[Extract provided]:
This is the expected result: zodb-pgjsonb’s performance differences are visible at the storage API level, but Plone’s application overhead dominates at the user-facing level. The value proposition of zodb-pgjsonb is not raw speed for Plone operations – it is SQL queryability, faster pack/GC, and the ecosystem of PostgreSQL-native integrations.
Optimization history¶
zodb-pgjsonb’s performance evolved through several significant optimizations. Understanding this history explains why the current implementation looks the way it does.
LRU load cache (1.0.0a1)¶
The initial release included a per-instance OrderedDict LRU cache bounded by byte size.
This eliminated database round-trips for hot objects and made cached reads 3-4x faster than RelStorage.
Batch conflict detection (1.0.0)¶
Conflict checks were moved from per-object queries in store() to a single batch query in tpc_vote().
This eliminated N-1 SQL round-trips per transaction while holding the advisory lock, reducing write latency proportionally to the number of objects in the transaction.

[Collected data]
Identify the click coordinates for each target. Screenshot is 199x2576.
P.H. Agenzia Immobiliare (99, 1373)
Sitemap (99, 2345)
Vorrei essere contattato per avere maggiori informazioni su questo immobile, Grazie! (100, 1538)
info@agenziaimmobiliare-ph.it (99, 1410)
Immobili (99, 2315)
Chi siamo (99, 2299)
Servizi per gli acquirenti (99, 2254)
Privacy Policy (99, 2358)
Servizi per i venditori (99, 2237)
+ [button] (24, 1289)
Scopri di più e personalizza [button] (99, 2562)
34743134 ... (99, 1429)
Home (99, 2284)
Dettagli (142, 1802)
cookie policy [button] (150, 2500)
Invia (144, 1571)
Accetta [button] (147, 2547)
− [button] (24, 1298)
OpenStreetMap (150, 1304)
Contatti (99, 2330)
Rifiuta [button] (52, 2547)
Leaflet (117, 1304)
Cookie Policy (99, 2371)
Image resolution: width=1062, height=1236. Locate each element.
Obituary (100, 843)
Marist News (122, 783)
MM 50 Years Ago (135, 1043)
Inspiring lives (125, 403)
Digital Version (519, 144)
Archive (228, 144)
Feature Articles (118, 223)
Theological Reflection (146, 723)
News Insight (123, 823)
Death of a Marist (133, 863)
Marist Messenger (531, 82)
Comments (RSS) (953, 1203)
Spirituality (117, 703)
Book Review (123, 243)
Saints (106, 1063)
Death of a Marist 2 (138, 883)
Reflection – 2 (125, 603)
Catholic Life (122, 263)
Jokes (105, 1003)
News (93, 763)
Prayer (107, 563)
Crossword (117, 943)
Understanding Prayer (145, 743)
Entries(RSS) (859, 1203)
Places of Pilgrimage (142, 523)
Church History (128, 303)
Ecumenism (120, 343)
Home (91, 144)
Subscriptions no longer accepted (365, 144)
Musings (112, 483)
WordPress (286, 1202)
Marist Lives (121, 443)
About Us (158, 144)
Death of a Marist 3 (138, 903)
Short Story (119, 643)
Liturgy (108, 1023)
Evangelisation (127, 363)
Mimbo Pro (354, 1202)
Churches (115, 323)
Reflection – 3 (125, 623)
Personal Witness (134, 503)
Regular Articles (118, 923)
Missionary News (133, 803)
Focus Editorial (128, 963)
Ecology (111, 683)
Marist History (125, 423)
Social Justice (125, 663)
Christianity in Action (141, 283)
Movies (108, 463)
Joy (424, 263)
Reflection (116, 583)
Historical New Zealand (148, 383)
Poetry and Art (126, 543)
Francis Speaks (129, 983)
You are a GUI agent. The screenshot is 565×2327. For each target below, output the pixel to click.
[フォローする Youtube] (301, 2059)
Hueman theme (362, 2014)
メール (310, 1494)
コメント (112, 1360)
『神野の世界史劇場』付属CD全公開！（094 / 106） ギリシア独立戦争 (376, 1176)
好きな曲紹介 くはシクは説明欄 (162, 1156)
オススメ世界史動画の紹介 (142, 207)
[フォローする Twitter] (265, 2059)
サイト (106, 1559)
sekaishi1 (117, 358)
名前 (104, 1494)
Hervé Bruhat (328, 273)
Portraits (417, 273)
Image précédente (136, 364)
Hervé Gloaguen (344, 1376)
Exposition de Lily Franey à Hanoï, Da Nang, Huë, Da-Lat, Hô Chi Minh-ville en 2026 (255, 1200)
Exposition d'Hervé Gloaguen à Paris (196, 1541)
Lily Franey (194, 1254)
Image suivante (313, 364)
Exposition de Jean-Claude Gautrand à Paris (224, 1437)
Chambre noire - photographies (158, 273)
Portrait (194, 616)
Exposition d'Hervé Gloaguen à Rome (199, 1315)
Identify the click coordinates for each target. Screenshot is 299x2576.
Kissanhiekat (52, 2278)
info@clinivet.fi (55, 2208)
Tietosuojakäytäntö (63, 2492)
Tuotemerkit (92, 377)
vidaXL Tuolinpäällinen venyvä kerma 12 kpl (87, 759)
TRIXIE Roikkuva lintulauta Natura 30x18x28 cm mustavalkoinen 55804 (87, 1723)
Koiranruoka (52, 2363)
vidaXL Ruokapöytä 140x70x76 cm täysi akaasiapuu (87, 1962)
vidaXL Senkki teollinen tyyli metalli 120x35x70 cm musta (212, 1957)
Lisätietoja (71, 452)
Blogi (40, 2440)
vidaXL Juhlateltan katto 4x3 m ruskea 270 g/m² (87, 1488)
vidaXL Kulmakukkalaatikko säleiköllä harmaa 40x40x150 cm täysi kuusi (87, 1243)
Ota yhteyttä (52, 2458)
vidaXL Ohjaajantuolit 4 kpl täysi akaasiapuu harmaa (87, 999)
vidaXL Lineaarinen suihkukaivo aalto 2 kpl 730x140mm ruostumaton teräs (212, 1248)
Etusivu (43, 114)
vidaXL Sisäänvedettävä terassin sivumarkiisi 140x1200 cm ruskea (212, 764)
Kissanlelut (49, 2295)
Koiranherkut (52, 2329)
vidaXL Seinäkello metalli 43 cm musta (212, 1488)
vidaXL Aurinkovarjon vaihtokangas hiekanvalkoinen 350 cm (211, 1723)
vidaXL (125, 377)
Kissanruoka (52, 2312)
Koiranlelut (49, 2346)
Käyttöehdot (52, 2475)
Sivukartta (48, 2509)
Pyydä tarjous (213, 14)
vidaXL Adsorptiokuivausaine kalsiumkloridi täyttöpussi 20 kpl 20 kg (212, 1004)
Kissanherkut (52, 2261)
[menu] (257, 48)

[Exercise aim]: Quote the text on zodb-pgjsonb's performance and optimization history in full, word for word. Rely only on the text for this work.

[Result for this task]:
This is the expected result: zodb-pgjsonb’s performance differences are visible at the storage API level, but Plone’s application overhead dominates at the user-facing level. The value proposition of zodb-pgjsonb is not raw speed for Plone operations – it is SQL queryability, faster pack/GC, and the ecosystem of PostgreSQL-native integrations.
Optimization history¶
zodb-pgjsonb’s performance evolved through several significant optimizations. Understanding this history explains why the current implementation looks the way it does.
LRU load cache (1.0.0a1)¶
The initial release included a per-instance OrderedDict LRU cache bounded by byte size.
This eliminated database round-trips for hot objects and made cached reads 3-4x faster than RelStorage.
Batch conflict detection (1.0.0)¶
Conflict checks were moved from per-object queries in store() to a single batch query in tpc_vote().
This eliminated N-1 SQL round-trips per transaction while holding the advisory lock, reducing write latency proportionally to the number of objects in the transaction.